Une odeur bien-aimée enveloppa Cœur de Feu ; une douce fourrure rousse effleura son épaule.
« Ce n’est pas dangereux ? murmura Tempête de Sable en désignant les courants bouillonnants du bout du nez.
— Non, je te le promets. »
Il aurait voulu être ailleurs, loin de ce rivage menacé par l’incendie. Il la regarda bien en face pour lui donner de la force alors qu’il aurait voulu frotter son museau contre le pelage soyeux et s’y cacher jusqu’à la fin de ce cauchemar.
Comme toujours, elle semblait deviner ses pensées. Elle renifla d’un air amusé avant de s’élancer dans l’eau à toute vitesse pour se jeter dans la partie la plus profonde de la rivière. Au même instant, un éclair illumina les flots. La gorge du matou se serra quand il la vit perdre pied sur les galets et glisser sous la surface. Il attendit sa réapparition – son cœur cessa de battre et le sang gronda à ses oreilles comme le tonnerre.
Tempête de Sable émergea soudain en toussant et en remuant les pattes dans tous les sens ; malgré tout, elle progressait sans encombre vers la rive opposée. Elle se hissa sur la berge, la fourrure plus sombre, et hurla :
« Agitez les pattes et tout ira bien ! »
Cœur de Feu était si fier qu’il n’arrivait plus à respirer. Il se retint de sauter dans l’eau pour rejoindre la silhouette mince qui se détachait sur les arbres, là-bas. Non, le Clan passait d’abord ; il se força à les regarder sauter dans la rivière.
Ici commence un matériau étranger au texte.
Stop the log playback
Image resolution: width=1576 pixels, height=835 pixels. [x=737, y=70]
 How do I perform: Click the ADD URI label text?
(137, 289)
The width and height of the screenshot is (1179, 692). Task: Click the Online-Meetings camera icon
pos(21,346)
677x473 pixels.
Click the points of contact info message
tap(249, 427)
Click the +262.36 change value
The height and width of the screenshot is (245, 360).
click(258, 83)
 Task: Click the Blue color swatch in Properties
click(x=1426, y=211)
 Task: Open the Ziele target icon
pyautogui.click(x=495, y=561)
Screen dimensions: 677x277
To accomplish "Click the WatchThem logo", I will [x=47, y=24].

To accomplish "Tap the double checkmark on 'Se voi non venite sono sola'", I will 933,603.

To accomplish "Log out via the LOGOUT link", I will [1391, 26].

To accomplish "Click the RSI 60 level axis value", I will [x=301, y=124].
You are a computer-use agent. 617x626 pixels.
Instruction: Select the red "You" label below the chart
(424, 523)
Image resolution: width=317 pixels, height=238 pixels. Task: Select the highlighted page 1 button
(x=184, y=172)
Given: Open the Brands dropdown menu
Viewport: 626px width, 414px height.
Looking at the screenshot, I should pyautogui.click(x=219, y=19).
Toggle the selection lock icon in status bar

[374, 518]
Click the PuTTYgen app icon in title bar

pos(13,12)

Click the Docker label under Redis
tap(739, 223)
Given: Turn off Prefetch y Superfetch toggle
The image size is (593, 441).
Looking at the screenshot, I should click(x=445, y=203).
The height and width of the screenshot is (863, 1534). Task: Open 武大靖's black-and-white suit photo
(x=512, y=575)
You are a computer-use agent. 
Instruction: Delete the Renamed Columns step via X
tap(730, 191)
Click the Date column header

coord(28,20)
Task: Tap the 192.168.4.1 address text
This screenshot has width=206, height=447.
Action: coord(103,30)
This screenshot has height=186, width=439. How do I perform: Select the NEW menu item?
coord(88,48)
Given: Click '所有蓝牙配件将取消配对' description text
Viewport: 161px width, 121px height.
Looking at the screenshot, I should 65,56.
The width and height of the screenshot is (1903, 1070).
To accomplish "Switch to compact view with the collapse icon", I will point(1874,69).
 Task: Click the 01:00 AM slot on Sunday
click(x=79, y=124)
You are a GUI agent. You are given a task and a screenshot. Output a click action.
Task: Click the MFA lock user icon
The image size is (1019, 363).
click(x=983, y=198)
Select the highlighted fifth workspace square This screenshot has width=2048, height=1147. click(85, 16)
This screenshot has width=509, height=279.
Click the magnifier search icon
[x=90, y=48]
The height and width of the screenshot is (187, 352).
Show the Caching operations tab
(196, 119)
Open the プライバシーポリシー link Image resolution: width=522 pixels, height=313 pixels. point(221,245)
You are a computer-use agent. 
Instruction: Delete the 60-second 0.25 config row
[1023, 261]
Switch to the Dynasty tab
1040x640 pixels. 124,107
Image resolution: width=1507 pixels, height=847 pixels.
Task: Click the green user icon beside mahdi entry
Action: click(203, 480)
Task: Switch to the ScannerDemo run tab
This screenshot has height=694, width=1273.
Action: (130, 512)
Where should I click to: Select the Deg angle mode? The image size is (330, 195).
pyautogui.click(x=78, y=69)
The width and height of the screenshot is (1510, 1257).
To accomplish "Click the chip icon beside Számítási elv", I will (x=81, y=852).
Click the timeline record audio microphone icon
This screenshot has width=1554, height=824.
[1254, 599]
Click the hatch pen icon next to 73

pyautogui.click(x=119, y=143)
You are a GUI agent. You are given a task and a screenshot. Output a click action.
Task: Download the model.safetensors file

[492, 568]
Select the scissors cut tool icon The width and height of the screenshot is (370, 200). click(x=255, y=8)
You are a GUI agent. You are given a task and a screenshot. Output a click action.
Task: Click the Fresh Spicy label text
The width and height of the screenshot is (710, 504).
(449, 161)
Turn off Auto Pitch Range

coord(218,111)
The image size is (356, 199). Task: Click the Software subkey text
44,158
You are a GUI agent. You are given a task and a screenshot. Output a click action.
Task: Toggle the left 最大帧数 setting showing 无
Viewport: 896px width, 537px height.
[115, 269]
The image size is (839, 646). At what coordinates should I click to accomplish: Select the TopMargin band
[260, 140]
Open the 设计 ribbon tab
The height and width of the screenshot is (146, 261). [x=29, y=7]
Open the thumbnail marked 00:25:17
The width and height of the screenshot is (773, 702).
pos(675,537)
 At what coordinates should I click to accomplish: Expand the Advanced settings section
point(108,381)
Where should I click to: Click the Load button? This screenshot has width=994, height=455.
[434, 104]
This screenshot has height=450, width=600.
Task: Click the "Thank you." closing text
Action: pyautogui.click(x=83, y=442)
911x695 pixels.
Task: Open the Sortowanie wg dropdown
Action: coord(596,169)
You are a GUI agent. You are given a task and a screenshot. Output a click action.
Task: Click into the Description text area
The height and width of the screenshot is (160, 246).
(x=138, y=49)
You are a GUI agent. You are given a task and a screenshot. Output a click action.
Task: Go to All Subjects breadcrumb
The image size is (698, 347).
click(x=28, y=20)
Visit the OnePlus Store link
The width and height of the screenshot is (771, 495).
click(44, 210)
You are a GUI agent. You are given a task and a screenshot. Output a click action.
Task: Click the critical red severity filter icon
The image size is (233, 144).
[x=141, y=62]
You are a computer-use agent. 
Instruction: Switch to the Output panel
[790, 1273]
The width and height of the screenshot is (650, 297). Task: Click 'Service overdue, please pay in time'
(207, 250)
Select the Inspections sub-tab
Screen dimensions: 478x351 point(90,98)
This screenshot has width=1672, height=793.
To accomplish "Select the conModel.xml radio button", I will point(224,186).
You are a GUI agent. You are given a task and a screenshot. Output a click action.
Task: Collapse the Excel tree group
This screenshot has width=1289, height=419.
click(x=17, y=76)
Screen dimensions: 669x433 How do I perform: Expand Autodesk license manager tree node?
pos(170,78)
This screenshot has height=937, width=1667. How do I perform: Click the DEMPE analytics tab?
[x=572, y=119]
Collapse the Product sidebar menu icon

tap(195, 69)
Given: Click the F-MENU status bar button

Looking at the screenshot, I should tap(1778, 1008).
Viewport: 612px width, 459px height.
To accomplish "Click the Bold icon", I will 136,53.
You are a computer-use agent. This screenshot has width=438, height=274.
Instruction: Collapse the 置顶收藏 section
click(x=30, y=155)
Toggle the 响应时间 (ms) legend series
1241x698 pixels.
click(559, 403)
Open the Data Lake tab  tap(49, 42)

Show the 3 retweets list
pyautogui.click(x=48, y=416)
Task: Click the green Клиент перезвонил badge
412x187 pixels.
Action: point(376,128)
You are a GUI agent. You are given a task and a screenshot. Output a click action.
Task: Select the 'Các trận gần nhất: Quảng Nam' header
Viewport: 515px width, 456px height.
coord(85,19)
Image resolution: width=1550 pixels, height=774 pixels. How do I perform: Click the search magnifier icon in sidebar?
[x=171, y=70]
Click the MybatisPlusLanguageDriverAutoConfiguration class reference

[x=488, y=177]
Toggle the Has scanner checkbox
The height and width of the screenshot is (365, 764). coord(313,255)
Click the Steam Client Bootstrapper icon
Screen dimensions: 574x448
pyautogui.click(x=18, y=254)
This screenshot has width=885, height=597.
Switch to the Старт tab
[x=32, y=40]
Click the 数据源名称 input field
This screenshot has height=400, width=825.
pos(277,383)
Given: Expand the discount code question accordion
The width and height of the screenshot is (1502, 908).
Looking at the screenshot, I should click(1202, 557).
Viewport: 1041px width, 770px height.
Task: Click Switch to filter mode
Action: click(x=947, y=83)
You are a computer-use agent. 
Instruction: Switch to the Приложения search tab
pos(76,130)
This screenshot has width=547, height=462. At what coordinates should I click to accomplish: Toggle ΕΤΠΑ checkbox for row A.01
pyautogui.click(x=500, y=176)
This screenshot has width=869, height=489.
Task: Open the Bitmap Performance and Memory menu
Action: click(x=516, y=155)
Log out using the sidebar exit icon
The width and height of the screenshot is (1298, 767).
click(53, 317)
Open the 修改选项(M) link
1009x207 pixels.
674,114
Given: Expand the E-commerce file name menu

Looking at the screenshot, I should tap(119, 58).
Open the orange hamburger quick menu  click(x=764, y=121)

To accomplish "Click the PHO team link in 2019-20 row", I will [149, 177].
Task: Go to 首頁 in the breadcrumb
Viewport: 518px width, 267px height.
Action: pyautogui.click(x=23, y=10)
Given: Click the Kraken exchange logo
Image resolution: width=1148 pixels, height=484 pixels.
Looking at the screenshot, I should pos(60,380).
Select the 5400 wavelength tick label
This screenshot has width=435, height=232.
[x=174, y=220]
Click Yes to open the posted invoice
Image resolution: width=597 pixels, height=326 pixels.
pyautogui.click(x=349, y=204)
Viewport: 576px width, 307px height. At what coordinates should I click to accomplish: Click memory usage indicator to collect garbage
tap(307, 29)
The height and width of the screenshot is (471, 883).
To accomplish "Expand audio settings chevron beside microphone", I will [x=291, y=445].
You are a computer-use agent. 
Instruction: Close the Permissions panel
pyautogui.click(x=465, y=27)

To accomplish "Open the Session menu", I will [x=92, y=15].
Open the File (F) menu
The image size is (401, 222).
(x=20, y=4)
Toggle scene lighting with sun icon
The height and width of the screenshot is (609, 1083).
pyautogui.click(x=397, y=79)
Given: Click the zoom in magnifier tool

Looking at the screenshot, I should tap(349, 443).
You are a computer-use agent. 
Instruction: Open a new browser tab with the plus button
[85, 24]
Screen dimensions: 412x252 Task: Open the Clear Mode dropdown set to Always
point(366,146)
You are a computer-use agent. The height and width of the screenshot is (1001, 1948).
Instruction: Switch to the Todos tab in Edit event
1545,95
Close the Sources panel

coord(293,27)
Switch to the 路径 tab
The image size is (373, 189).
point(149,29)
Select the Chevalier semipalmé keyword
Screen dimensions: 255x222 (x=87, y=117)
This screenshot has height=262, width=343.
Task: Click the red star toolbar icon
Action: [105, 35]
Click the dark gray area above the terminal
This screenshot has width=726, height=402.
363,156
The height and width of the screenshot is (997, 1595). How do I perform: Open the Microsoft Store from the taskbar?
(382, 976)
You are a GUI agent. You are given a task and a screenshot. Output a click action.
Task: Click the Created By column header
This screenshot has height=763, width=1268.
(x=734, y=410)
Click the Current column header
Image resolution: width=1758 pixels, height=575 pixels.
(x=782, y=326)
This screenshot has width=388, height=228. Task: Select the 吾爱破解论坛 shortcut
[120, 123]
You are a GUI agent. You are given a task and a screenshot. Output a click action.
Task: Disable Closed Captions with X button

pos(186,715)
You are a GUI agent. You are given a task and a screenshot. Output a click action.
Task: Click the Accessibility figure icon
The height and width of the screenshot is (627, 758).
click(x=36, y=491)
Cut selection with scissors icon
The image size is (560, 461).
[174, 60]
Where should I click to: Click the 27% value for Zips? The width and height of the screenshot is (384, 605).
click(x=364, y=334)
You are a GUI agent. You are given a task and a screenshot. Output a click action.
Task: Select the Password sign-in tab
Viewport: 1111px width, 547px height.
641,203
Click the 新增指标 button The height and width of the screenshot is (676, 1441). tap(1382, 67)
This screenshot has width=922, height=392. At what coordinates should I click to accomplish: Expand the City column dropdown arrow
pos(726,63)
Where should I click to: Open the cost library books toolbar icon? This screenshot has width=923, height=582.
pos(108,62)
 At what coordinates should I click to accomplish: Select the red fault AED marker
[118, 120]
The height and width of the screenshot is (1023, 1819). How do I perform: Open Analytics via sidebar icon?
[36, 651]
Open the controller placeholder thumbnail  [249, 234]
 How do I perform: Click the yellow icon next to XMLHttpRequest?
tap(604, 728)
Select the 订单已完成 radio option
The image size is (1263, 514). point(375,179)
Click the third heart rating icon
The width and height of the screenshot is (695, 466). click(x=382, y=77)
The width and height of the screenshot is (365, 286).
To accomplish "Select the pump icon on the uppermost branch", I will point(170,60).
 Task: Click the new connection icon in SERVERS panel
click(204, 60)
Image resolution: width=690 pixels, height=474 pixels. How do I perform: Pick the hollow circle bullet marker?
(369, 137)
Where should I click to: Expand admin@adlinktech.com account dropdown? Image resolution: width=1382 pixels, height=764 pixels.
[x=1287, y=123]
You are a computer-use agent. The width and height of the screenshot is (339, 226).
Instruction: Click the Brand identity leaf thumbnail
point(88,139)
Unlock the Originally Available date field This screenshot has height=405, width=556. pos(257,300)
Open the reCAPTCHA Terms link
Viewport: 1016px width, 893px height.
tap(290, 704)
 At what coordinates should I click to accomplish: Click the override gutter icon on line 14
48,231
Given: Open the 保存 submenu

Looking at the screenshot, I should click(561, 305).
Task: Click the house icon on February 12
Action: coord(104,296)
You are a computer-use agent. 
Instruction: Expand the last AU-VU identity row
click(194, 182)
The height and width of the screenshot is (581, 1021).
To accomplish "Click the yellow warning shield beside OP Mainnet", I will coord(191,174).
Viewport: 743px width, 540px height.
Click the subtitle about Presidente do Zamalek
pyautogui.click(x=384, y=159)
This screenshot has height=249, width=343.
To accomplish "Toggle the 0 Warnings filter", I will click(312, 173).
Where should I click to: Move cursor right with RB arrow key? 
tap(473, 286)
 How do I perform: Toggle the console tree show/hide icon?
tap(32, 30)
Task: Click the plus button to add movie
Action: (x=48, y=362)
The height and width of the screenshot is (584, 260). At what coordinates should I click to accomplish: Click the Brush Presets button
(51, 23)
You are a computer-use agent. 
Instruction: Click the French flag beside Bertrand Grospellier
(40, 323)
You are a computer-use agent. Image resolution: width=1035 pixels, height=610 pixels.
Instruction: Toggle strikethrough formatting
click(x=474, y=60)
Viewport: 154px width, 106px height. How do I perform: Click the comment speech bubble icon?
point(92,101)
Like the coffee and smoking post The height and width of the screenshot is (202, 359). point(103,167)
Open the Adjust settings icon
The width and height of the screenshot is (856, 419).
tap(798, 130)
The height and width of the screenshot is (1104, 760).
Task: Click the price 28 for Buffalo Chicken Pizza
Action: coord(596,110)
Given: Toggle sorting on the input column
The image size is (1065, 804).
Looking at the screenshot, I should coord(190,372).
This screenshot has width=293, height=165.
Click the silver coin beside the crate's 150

Pelage de Poussière et Nuage de Neige traînèrent le corps de Pomme de Pin jusqu’au bord. L’air sombre, ils mesuraient la difficulté : impossible de transporter le défunt sur l’autre berge puisque eux-mêmes savaient à peine nager.
Le guerrier roux s’approcha d’eux.
« Laissez-le ici, murmura-t-il, même si la perspective d’abandonner l’un des leurs l’affligeait. On reviendra l’enterrer quand le feu sera éteint. »
Nuage de Neige entra dans l’eau derrière Pelage de Poussière. Constellé de taches de suie, l’apprenti était presque méconnaissable. Cœur de Feu lui effleura le flanc quand il passa à sa hauteur : il espérait que son neveu sentirait à quel point il était fier de son courage.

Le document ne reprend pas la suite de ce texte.